A machine rushed past, loaded high with household decorations, all crammed into a central basket, its wheels spinning under electric power. It stopped with a creak, pulled a snow globe from the shelves with a clawed manipulator, dropped it in its basket, and then buzzed back up to speed, rolling onward to the next item for collection.

“Sure, the jobs sucked, but they meant your dad could put food in your belly. Now there’s not even that, just gigs on apps or hustling for Bizclub investors,” Leon said.

I led him over to the next aisle, dodging around a frantically speeding pickerbot loaded up with sporting goods. “It’s hard to believe that people ran these factories without any robots at all, once. They’re so big, so complicated, so mechanical,” I said. I still couldn’t see anybody across the vast cavern of the warehouse, just row after row of pickables, machines and packages. “Are you sure we’ve got the right place?”

Leon pulled out his phone as we shuffled past an array of fashion accessories. “Yep, this is definitely the place. Maybe they’re holding her down the back, in the old management areas?” he asked, as he gestured toward a garishly striped door, too narrow for the machines to enter, on the other side of the space.

We worked our way across, dodging past an array of different working machines, all performing their own duties to keep the warehouse system functioning. “They never stop, do they?” I asked.

“Never. They do one thing, and they do it for their whole life. No breaks, nothing outside of their single purpose,” Leon replied, as he ran his hand through his short, buzzcut hair. “If you dropped one of those pickers in the Amazon, it’d run from tree to tree trying to find one which is a tea set. That’s what makes them robots, and us human – we can do all sorts of different things, driven by our own imperatives,” He paused, contemplatively, before adding, “Well, mostly by our own imperatives, anyway.”
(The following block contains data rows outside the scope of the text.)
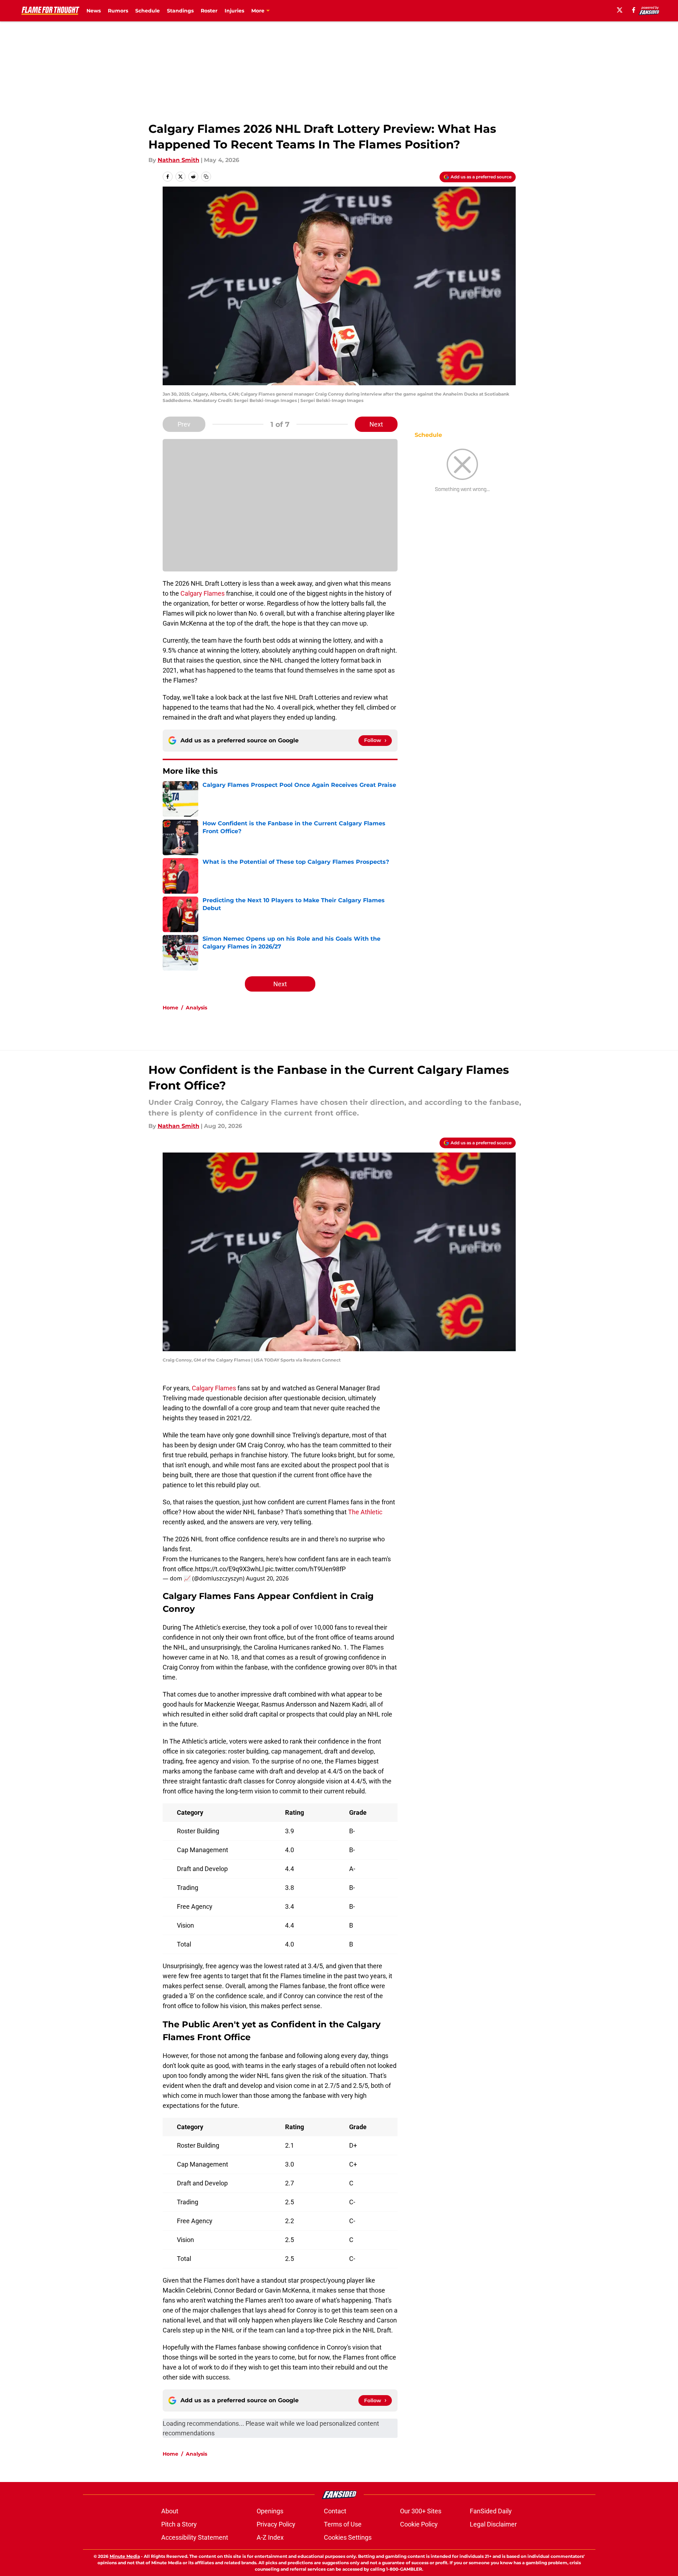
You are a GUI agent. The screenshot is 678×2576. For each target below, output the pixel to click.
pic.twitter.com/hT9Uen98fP (305, 1569)
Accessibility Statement (194, 2537)
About (169, 2511)
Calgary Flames (202, 593)
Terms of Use (343, 2524)
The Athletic (365, 1512)
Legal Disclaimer (493, 2524)
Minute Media (125, 2556)
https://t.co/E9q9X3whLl (229, 1569)
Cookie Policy (419, 2524)
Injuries (234, 10)
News (93, 10)
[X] (619, 10)
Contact (335, 2511)
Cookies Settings (348, 2537)
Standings (180, 10)
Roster (209, 10)
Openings (270, 2511)
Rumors (118, 10)
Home (170, 1007)
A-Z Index (270, 2537)
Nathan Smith (178, 160)
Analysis (196, 1007)
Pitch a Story (179, 2524)
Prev (184, 424)
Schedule (147, 10)
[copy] (206, 177)
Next (376, 424)
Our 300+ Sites (420, 2511)
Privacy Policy (276, 2524)
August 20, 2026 (267, 1578)
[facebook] (633, 10)
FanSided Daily (491, 2511)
“And today, our imperative is to save the jewel of Belview,” I replied, as I flung open the office door, with its garish yellow diagonal safety stripes, serving to separate the zones of human and AI workers.
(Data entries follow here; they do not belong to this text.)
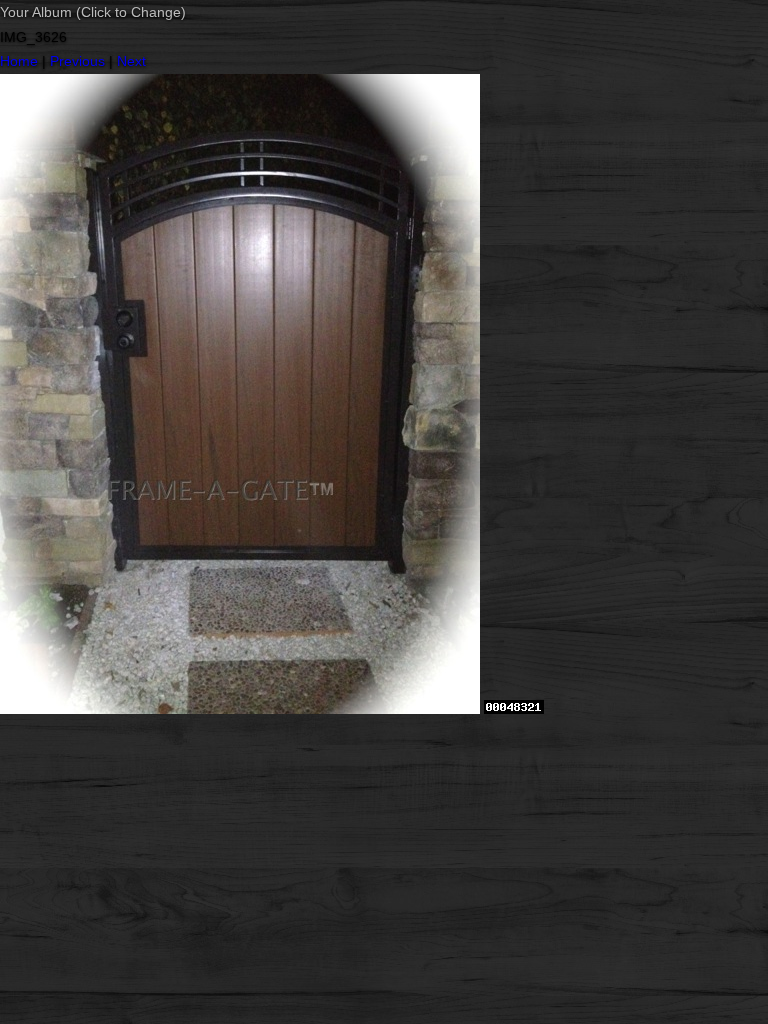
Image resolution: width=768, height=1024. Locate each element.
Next (131, 61)
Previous (77, 61)
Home (19, 61)
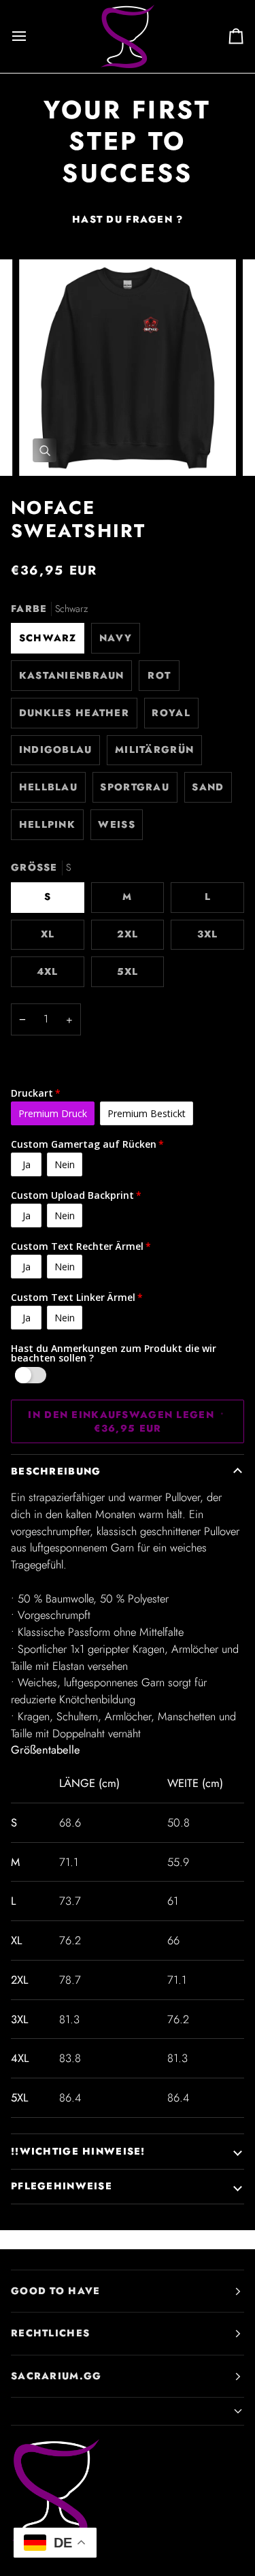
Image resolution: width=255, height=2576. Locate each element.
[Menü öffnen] (31, 36)
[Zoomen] (44, 450)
The corridor beyond was dusty and empty. “She has to be here somewhere, right?” I asked Leon. My voice echoed off the plain walls and faded tiles. It was strangely haunting, this place built for humans but abandoned because the machines had no use for it.

Leon led the way forward, until we came to a steel door with a heavy grille inlaid in it. I could hear the whirr of fans beyond. “She must be in here, in with the electronics. Go get your girl,” he said, and beckoned me to go first.
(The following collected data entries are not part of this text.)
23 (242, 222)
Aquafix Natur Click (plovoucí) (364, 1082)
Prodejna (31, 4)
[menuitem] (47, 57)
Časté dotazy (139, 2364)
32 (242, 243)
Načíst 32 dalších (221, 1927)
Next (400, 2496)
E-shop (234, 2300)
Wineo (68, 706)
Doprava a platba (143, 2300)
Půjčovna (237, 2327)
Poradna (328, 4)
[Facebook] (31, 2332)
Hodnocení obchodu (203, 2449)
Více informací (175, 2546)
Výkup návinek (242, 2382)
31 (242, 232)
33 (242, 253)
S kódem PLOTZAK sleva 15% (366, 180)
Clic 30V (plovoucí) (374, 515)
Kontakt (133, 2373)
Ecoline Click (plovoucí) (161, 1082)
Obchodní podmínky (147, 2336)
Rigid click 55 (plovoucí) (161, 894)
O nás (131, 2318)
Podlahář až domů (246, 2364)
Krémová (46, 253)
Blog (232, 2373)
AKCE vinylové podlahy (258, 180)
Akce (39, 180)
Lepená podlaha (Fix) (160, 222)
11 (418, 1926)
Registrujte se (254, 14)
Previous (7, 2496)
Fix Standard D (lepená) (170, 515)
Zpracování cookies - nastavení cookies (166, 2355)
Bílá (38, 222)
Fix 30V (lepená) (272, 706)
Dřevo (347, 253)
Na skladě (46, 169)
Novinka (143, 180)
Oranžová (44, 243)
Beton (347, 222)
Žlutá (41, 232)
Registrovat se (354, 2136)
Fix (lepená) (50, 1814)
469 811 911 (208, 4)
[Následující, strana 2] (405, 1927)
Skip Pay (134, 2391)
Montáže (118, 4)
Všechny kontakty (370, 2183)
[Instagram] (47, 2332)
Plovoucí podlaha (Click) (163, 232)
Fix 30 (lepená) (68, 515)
The door swung open easily, and I stepped forward into a data centre full of servers. From floor to ceiling, rack upon rack of computers stood, matte black cases disturbed only by flashing LEDs. A cleaning robot scuttled low to the floor, its low hum contrasting with the server fans, which resonated together like a swarm of crickets. A long plastic appendage extended from the cleaning robot, stretching up and scrubbing between servers to brush away some particularly stubborn dust.

I stepped forward to continue the search, only to be met by a thump on the back of my head. My vision swam as I fell to the hard tiled floor.